MEA and temere.epd

xr_a_y · Post by **xr_a_y** » Thu Apr 30, 2020 9:09 pm

Be carrefull if your copy paste is right, then your code is wrong because of a spurious comma

2.1,  2,0,  1.9,

look at the 2,0 instead of 2.0 !

Rebel · Post by **Rebel** » Thu Apr 30, 2020 10:25 pm

xr_a_y wrote: ↑Thu Apr 30, 2020 9:09 pm Be carrefull if your copy paste is right, then your code is wrong because of a spurious comma
Code: Select all
2.1,  2,0,  1.9,
look at the 2,0 instead of 2.0 !

Code ok, copy & paste also, making it more readable in the post not, but thanks for pointing out.

abulmo2 · Post by **abulmo2** » Tue May 05, 2020 12:31 pm

first, thank you for all your clarifications.

Rebel wrote: ↑Thu Apr 30, 2020 5:57 pm The idea behind the tool is that one runs it at fast time control since you need so many positions to get a reliable result, hence the tool concentrates itself at time controls between 100-500ms, 1000ms max.
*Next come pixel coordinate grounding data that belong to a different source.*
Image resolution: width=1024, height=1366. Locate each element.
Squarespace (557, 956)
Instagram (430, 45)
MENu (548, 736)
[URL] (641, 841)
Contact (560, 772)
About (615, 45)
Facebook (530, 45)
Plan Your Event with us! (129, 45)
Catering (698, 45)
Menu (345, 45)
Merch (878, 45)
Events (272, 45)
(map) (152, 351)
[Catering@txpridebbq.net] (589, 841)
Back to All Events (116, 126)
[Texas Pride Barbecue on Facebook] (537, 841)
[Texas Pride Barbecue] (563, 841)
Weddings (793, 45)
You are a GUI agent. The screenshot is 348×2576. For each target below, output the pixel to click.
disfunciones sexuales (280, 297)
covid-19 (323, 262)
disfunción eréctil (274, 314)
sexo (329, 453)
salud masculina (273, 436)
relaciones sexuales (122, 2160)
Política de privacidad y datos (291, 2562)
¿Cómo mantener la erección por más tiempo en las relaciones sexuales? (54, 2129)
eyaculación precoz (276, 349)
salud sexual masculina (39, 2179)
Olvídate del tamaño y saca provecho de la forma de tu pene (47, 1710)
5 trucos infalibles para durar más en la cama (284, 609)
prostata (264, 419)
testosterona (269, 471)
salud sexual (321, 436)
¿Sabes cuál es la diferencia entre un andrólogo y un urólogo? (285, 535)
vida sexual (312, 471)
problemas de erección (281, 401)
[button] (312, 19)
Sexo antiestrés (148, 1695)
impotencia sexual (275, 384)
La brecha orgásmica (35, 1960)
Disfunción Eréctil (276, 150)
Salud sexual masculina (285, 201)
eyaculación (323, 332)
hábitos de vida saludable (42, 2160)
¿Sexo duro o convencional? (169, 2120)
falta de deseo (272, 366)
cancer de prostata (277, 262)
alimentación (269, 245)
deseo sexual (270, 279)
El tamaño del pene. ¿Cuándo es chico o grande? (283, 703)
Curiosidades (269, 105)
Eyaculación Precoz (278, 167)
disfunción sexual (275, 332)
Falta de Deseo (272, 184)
This gives the following two tables, ms (milliseconds) and a corresponding table pt (points).
Code: Select all
int ms [] =    {  10,  20,  30,  40,  50,  60,  70,  80,  90,  100,  125,  150,  175,  200,  250,  300,  400,  500,  600,  700,  800,  900,   -1 };
double pt [] = { 3.0, 2.9, 2.8, 2.7, 2.6, 2.5, 2.4, 2.3, 2.2,  2.1,  2,0,  1.9,  1.8,  1.7,  1.6,  1.5,  1.4,  1.3,  1.2,  1.1,  1.0,  1.0,  0.0 }; 
Example: c0 "Qa4=10, Rxc2=9, f6=5, Kg7=1";

If your engine plays none of the above moves, no points.

Suppose it plays Qa4 it gets 10 points * pt[x]; where x is the index found in the ms table when the engine had Qa4 as best move and remained stable to the end.

And so we may get:

Qa4 found at 8ms and stable, 10 * 3.0 = 30 points, the maximum.
Qa4 found at 190ms, 10 * 1.7 = 17 points.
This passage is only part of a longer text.